For anyone who likes to create art and music, the iPad is a dream.


For those quoting Steve Jobs, keep in mind that he is really talking trends here.  For handwriting, when he says “nobody wants to use this” he is basically saying that for the most part, people would rather type on a computing device vs. handwrite.  Are there people who would rather handwrite?  Sure.  But for the most part, the trend is away from computer handwriting technology like Newton.  Demand isn’t there.  Go write on a piece of paper or a check if you want to write.  Typing is much faster.

Regarding the “nobody reads anymore, books are dead” I suspect someone is paraphrasing and this is not an exact quote.  Books are dead?  Well, maybe they should be - a huge waste of paper.  Again, trend-wise we as human beings should stop chopping down trees in order to print text on paper when you can just as easily read on an electronic device.  Not sure about the “nobody reads anymore” - I suspect Steve Jobs would not have said this, especially prior to releasing iBook…


Sad thing is, there are probably millions of children and teenagers who don’t read books except for schoolwork.  If Jobs did say this, it probably was referencing this sad trend.  My daughters LOVE to read and we encourage this by making sure appropriate books for their ages are available to them.  Sad thing is, most kids would rather play video games or text each other…

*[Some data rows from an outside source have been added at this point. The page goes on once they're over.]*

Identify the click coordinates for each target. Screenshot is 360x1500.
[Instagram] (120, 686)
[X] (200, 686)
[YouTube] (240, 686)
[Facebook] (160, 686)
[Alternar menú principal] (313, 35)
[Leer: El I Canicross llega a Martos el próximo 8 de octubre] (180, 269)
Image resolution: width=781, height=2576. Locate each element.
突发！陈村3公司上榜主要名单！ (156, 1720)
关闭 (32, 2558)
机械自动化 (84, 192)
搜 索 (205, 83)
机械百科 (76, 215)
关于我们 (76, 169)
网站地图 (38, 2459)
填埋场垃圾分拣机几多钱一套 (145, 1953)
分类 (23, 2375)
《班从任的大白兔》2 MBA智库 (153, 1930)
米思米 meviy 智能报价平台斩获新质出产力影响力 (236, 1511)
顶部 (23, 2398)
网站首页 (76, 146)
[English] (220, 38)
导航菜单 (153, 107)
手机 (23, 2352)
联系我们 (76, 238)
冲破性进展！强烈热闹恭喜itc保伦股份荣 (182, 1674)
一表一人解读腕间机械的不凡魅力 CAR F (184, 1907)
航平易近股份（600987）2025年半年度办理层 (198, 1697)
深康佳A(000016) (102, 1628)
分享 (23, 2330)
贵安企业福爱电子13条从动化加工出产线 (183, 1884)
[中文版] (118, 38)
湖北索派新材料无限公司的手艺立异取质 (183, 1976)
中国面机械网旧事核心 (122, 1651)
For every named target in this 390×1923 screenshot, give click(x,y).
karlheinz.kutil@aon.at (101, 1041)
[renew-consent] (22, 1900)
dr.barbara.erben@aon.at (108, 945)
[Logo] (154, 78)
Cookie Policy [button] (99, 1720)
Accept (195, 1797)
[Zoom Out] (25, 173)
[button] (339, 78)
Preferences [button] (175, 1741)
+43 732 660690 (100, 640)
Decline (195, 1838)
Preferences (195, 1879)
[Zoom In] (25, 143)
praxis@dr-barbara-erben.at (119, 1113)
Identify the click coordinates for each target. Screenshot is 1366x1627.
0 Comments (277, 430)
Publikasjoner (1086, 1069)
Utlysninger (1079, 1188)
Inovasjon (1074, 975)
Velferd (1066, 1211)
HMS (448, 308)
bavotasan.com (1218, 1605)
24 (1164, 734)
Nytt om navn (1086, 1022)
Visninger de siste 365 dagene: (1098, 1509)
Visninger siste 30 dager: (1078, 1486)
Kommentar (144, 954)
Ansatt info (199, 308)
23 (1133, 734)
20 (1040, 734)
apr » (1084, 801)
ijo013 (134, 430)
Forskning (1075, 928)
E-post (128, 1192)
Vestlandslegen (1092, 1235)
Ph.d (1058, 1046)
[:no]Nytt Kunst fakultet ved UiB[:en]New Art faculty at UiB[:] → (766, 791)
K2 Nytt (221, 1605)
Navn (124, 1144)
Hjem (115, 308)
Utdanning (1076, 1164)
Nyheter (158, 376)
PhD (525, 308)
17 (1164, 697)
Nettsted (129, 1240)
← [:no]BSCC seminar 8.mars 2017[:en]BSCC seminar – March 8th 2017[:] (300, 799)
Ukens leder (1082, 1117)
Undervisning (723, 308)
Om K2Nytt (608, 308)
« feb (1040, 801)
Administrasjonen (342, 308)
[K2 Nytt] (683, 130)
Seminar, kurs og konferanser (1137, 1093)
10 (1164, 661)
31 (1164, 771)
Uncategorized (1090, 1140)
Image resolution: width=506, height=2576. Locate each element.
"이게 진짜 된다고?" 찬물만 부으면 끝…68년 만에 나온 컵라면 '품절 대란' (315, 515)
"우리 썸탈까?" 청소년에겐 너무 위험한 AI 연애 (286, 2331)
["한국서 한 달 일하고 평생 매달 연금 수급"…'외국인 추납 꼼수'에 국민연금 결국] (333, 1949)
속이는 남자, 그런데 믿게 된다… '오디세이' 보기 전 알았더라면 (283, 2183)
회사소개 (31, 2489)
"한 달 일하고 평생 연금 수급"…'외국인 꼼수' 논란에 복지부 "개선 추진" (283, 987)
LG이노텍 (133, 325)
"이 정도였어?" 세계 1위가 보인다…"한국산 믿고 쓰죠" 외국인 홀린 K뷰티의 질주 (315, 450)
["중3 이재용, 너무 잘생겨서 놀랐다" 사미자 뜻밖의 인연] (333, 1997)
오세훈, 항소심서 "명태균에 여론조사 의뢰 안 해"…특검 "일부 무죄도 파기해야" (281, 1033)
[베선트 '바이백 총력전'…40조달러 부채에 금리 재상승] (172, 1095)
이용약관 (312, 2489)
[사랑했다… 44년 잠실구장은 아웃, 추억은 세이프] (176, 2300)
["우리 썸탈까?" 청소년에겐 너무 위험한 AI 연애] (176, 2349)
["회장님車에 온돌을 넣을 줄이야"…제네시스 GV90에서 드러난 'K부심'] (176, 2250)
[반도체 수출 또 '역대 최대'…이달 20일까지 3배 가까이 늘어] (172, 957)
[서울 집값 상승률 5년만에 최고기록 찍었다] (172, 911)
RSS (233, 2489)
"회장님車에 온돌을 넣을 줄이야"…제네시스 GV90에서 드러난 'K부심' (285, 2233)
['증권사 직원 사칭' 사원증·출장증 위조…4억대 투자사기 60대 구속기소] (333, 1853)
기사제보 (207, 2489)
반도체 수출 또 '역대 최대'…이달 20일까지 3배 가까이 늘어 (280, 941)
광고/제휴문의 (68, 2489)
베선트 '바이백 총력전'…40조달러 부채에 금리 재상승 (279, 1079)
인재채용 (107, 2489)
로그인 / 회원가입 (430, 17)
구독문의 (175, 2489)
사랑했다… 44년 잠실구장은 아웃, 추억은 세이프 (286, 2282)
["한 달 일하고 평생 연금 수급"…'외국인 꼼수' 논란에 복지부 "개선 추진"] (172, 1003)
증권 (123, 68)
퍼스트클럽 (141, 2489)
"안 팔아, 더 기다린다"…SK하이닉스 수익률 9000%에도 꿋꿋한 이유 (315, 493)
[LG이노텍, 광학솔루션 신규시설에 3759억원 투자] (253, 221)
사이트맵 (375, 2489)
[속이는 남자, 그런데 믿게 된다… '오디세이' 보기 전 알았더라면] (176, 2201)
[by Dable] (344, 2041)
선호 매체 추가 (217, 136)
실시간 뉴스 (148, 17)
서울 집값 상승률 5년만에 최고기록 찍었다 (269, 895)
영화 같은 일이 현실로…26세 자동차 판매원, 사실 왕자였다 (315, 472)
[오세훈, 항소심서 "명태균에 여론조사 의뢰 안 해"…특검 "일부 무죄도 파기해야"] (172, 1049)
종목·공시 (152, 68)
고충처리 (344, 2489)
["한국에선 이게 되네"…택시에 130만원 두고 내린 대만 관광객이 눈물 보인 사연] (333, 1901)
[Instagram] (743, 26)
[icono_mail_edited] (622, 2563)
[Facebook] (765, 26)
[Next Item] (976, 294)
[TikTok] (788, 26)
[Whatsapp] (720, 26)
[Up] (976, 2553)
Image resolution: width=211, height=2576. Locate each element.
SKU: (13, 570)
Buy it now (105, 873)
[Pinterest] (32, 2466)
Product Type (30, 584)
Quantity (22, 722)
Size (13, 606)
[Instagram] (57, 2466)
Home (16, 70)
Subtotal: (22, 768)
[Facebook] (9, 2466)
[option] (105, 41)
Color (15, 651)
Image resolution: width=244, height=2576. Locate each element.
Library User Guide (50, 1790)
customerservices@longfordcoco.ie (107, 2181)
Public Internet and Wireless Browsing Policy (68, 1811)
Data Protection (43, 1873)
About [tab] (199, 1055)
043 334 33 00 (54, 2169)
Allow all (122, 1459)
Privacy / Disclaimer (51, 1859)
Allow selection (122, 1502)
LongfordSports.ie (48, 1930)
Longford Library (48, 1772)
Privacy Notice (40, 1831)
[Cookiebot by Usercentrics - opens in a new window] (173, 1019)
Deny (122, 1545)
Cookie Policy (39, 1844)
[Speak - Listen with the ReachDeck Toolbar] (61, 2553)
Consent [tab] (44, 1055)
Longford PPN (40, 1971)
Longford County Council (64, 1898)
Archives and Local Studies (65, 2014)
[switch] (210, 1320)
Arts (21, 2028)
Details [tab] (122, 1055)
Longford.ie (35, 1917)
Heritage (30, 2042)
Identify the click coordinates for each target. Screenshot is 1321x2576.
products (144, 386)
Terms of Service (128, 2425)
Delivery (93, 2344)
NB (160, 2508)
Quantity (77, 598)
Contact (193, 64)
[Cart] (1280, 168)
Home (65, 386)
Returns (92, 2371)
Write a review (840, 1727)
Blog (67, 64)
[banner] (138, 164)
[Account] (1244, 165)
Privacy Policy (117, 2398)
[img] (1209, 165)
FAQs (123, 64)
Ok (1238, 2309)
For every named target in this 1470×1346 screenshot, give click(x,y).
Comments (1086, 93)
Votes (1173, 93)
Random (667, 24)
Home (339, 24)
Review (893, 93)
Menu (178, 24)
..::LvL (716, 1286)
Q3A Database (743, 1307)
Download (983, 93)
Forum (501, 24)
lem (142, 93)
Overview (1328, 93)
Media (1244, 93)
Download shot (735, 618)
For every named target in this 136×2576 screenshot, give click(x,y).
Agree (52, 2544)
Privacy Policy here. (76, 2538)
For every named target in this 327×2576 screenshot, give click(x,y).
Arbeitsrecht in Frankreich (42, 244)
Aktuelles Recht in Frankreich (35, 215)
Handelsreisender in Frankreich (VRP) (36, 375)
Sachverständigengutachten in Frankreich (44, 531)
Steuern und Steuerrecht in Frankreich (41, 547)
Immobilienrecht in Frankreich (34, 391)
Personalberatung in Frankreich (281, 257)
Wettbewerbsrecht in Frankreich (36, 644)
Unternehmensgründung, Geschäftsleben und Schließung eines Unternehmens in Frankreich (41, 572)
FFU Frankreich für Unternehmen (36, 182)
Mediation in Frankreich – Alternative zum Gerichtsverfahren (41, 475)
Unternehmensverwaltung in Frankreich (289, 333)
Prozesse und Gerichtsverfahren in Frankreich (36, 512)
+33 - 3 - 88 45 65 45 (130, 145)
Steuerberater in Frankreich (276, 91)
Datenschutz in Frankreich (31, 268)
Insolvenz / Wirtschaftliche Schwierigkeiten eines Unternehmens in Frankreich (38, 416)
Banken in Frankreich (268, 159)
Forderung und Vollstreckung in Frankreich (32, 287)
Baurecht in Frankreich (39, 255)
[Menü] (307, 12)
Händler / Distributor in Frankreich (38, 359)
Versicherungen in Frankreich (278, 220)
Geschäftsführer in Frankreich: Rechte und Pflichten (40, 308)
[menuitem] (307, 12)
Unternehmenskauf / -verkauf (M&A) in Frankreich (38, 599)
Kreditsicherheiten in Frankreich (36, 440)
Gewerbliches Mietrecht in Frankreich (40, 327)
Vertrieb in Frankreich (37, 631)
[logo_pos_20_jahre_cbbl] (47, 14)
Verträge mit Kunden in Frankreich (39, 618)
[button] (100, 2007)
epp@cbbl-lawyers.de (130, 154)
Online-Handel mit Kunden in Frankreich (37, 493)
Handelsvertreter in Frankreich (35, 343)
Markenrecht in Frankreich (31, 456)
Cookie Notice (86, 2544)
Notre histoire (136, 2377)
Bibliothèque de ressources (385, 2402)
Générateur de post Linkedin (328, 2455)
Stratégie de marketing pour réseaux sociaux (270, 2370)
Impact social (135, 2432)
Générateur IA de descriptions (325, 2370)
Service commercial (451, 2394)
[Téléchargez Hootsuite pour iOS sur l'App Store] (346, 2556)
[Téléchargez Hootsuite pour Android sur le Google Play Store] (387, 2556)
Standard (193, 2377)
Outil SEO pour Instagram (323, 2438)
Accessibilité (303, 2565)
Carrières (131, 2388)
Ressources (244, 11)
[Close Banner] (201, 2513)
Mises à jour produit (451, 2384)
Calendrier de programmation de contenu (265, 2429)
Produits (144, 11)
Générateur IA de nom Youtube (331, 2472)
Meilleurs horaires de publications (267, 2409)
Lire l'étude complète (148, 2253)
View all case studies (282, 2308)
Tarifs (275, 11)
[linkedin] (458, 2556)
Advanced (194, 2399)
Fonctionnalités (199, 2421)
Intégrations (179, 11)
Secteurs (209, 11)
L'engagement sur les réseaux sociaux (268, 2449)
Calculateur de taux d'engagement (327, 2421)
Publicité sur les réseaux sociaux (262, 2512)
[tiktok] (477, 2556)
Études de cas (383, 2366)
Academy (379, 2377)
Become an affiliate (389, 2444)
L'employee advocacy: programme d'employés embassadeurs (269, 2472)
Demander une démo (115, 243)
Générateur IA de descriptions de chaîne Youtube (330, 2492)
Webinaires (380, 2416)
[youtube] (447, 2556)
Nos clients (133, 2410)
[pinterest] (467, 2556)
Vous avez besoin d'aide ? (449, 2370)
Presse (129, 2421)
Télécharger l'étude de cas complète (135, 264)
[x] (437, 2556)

I always found it difficult to read for fun in high school/college (20 years ago) but now I read a good bit.

We thought my son, who read constantly until he was about 12 or so, didn’t want to read anything any more. We bought him a couple books for Christmas, and he read them both by the time New Year’s hit.

I think people get tired of looking at a screen, and think books aren’t and shouldn’t be dead. Plus, paper is renewable, since most tree farms for paper are constantly regrown, not just stripped an left.